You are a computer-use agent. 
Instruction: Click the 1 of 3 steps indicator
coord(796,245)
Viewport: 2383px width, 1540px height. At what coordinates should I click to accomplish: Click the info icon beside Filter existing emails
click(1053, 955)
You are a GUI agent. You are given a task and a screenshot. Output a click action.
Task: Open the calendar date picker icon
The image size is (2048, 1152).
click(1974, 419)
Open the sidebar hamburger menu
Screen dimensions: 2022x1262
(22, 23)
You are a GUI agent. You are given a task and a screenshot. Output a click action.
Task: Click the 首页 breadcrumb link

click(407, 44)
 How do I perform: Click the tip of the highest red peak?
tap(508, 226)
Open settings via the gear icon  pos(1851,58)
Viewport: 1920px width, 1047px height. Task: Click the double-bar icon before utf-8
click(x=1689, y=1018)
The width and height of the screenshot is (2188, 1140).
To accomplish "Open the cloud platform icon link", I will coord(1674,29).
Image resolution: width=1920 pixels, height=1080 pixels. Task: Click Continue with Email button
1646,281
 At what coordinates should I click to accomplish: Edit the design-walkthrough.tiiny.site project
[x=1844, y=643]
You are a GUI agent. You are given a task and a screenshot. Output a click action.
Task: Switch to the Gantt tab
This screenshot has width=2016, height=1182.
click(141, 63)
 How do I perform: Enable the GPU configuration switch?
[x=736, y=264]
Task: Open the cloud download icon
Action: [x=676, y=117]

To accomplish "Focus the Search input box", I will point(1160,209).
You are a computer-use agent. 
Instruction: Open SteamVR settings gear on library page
===============
PROBLEM TO SOLVE: From the line that contains "Open settings via" to the last line of the material above, repeat every line exactly, keeping both the first and the last.

OUTPUT OF THE TASK:
Open settings via the gear icon  pos(1851,58)
Viewport: 1920px width, 1047px height. Task: Click the double-bar icon before utf-8
click(x=1689, y=1018)
The width and height of the screenshot is (2188, 1140).
To accomplish "Open the cloud platform icon link", I will coord(1674,29).
Image resolution: width=1920 pixels, height=1080 pixels. Task: Click Continue with Email button
1646,281
 At what coordinates should I click to accomplish: Edit the design-walkthrough.tiiny.site project
[x=1844, y=643]
You are a GUI agent. You are given a task and a screenshot. Output a click action.
Task: Switch to the Gantt tab
This screenshot has width=2016, height=1182.
click(141, 63)
 How do I perform: Enable the GPU configuration switch?
[x=736, y=264]
Task: Open the cloud download icon
Action: [x=676, y=117]

To accomplish "Focus the Search input box", I will point(1160,209).
You are a computer-use agent. 
Instruction: Open SteamVR settings gear on library page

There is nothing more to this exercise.